Professor Danian HU of the Center for Social Sciences at Southern University of Science and Technology (SUSTech) published a review paper titled “US-China collaboration as a catalyst for the early development of quantum physics” in the international academic journal Nature Reviews Physics.
The paper aims to systematically present and re-evaluate the key contributions of a group of Chinese physicists who have long been overlooked by the mainstream Western narratives of the history of physics. As a scholar deeply engaged in the history of modern physics and the history of science and technology, Professor Danian HU approaches the topic from the unique perspective of the social history of science, reviewing and assessing the reciprocal role that Sino-American scientific collaboration in the 1920s to 1940s played in the early development of quantum physics.

A Feynman diagram of the positron-electron pair annihilation process.

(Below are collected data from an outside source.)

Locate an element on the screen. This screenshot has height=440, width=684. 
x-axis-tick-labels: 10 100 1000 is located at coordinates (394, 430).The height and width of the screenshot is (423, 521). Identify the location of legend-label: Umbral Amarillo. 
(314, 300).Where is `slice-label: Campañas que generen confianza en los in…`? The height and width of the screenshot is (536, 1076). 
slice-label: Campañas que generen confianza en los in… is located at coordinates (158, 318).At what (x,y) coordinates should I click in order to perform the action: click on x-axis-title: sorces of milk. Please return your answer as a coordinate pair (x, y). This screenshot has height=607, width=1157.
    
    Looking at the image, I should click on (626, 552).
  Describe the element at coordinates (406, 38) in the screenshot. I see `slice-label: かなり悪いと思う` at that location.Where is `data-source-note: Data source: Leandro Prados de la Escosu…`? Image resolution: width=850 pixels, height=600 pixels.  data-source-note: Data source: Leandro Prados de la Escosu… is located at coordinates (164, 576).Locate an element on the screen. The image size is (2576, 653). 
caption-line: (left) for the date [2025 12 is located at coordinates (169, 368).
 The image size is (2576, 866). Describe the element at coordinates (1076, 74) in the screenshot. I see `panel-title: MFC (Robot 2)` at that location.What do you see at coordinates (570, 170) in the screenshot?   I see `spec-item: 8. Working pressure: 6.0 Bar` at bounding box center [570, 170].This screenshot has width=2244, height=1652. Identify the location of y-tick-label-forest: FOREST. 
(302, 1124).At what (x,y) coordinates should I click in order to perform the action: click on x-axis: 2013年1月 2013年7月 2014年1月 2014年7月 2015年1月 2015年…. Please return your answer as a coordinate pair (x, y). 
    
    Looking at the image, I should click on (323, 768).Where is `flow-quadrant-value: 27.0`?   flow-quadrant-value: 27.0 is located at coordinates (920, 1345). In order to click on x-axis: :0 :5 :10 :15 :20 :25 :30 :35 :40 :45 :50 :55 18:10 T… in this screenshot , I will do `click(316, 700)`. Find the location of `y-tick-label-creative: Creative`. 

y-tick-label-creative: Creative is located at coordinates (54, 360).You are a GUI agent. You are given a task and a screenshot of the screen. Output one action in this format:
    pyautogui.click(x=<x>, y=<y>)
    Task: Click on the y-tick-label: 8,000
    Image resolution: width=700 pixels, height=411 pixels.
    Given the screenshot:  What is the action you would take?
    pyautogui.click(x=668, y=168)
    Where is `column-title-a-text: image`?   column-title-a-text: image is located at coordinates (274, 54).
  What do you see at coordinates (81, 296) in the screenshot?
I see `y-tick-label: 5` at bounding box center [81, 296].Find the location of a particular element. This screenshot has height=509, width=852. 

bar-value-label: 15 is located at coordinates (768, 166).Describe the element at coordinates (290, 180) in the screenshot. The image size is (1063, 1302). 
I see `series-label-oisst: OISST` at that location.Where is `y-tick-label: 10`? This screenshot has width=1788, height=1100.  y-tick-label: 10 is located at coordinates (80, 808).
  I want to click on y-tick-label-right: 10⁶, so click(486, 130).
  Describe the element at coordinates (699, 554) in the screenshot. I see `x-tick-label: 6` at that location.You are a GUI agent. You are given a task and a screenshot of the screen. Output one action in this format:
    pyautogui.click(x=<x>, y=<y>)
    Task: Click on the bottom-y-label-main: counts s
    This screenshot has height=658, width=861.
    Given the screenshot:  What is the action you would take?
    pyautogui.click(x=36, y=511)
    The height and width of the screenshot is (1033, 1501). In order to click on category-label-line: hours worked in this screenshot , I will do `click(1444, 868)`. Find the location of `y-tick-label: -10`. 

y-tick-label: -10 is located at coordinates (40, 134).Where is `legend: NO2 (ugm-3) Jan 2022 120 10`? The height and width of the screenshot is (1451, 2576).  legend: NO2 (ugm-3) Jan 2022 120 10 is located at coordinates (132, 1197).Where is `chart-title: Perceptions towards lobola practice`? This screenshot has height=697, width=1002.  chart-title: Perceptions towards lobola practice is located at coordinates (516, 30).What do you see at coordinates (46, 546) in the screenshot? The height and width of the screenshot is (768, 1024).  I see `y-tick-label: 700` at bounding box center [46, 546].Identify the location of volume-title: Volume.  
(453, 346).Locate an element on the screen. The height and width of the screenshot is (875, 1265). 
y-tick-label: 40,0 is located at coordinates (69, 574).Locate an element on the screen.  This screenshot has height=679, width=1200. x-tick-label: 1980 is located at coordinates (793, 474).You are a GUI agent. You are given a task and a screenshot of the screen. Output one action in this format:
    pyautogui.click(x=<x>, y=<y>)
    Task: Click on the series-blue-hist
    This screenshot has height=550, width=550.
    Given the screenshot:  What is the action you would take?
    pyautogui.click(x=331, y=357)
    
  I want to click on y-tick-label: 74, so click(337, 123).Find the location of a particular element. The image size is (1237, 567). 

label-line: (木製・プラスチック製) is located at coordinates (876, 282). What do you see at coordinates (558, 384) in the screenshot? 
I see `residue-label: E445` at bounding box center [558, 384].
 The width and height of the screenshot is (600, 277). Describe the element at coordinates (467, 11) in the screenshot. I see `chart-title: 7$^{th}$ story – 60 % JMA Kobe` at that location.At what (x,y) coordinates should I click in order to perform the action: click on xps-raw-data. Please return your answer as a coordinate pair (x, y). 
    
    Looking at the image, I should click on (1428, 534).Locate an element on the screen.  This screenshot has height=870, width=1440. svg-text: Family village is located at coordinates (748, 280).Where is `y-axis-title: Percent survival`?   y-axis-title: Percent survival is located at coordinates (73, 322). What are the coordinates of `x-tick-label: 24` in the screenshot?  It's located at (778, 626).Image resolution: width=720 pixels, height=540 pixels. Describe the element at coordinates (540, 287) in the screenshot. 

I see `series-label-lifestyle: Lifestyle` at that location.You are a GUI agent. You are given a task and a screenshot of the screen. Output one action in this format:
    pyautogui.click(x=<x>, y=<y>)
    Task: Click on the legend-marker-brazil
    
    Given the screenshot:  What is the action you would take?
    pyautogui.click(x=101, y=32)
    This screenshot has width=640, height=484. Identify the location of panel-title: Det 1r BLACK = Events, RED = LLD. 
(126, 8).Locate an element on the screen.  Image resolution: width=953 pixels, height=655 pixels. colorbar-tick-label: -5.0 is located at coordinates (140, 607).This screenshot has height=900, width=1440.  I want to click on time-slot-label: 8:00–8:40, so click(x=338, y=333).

The article points out that at the time, American universities helped China cultivate its first group of modern physicists. However, the Chinese scholars who went to the U.S. were not passive recipients of a Western education. Instead, they leveraged their outstanding creativity and independent research capabilities and directly participated in the cutting-edge exploration of physics in the United States. Many of their pioneering contributions are still little known in the Western physics community. Shou-Chin WANG was one of the first five Ph.D. students in theoretical physics researching quantum mechanics in any American university, and also pioneered the solution to the energy level problem of asymmetric gyroscopes by using the matrix mechanics method. He published that formula before his European peers, which made the American physics community quite proud. Chung-Yao CHAO was the first to publish precise experimental results, laying a solid foundation for the later confirmed phenomena of electron-positron pair creation and annihilation, and also helping establish the then highly debated Dirac theory. Meanwhile, Yu-Ming HSIEH and his American colleagues’ precise measurements of the fine structure of the hydrogen spectrum revealed anomalies that were actually the precursor to the Lamb shift, exposing the shortcomings of Dirac’s theory. China’s first Nobel laureate, Chen-Ning YANG, believes that the work of Chung-Yao CHAO and Yu-Ming HSIEH represents the most important contributions made by Chinese physicists to physics in the first half of the 20th century. Unfortunately, their pioneering contributions were long overlooked due to erroneous judgments by certain Western physics authorities and did not receive fair recognition.
More importantly, after returning to China, these pioneering Chinese physicists established a systematic physics discipline and talent training system in their homeland, nurturing a group of outstanding young physicists, including Ming-Chen WANG, Cheng-Shu WANG, Ning HU, Chen-Ning YANG, and Tsung-Dao LEE. The latter then went to the U.S. for further study and made even more remarkable contributions, forming a trans-Pacific “academic cycle” and continuously promoting the advancement of global physics.

This section on the history of scientific and educational cooperation between China and the United States highlights the tremendous power and reciprocity of international scientific exchange. The outstanding research achievements of Chinese physicists in the United States demonstrate that scientific progress is never the product of solitary efforts or narrow nationalism, but rather a collective human endeavor based on open collaboration.
This study reflects the “center-periphery” bias present in the writing of the history of science. The contributions of researchers from non-Western scientific centers are often overlooked, erased, or even appropriated. Identifying these pioneers who are “missing” from mainstream narratives and re-evaluating their forgotten work not only restores historical justice but also reinforces the urgency in calls for building a truly diverse and inclusive global scientific community.
Danian HU is the first author of the paper and SUSTech is the first affiliated institution.